Required work:
1. List every geographic place named in the Holocaust Memorial Day advice column below.
2. Continue the Holocaust Memorial Day advice column below from the point where it stops.

Text provided:
- Opening Delimiter -
Ask Ethan: Our eco-columnist offers advice on how to make Holocaust Memorial Day less speciesist and blinkered.

Ethan Greenhart

Topics Science & Tech

Dear Ethan,

As I was helping my children make their costumes for a school play to mark Holocaust Memorial Day (ragged grey death-camp outfits made from recycled sackcloth), I had a thought: is it ethical to commemorate just one Holocaust? What about the other Holocausts that we never hear about? Can we incorporate these other Holocausts into Saturday’s official commemoration of the Nazi Holocaust in a dignified and fitting manner? Please advise!

Moira Beaumont
Kensington, London

Dear Moira,

We often hear Muslim community activists describing Holocaust Memorial Day as ‘too exclusive’, because it focuses on the Nazi Holocaust against the Jews. What about Chechnya, they ask? And Bosnia? And the new anti-terror legislation being introduced in Europe, which could lead to what one writer refers to as ‘The Next Holocaust’?

After all, the horrible history of humanity (that is one quirky history book I would buy my children!) tells us it is a short step from a politician in Blackburn raising questions about the burka in a local newspaper to the ghettoisation, persecution and vaporisation of every single Muslim in Europe. These Muslim groups want to be socially included in the Holocaust, and I commend them for that.
- Closing Delimiter -
The data:
- Opening Delimiter -
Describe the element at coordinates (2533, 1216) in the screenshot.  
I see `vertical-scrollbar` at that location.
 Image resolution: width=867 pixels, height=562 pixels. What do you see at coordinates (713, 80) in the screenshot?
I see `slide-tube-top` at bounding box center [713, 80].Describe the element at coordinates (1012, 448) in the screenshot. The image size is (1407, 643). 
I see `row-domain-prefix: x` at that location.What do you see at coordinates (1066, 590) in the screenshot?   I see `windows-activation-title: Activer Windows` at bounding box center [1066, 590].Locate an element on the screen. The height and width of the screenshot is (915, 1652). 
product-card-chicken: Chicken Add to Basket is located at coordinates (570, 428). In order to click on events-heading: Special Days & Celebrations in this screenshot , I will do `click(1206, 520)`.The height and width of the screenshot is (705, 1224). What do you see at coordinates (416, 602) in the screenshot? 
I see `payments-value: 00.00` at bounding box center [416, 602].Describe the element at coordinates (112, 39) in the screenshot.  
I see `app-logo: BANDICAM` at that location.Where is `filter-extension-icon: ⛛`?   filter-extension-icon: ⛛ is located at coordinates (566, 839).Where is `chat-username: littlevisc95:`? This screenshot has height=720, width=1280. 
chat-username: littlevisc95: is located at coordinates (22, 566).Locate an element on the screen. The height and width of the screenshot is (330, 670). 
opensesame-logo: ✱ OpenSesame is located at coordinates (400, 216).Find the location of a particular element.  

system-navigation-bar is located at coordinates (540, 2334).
- Closing Delimiter -
Expected outputs:
1. Kensington, London, Chechnya, Bosnia, Europe, Blackburn

2.
But they don’t go far enough. Holocaust Memorial Day (HMD) is not only exclusive; it is blinkered and speciesist. It ignores the many horrific genocides we have committed against plant life and animal life. For example, the HMD organisers never tell us about some of the other groups of living things that were also massacred by the Nazis, including insects and birds. Did you know that Zyklon B, the gas used to kill Jews in Auschwitz and Majdanek, was an insecticide?!! You have to wonder about the mentality of the Nazis when they could so liberally use an insecticide without giving a second thought to what the long-term effects might be on the surrounding countryside.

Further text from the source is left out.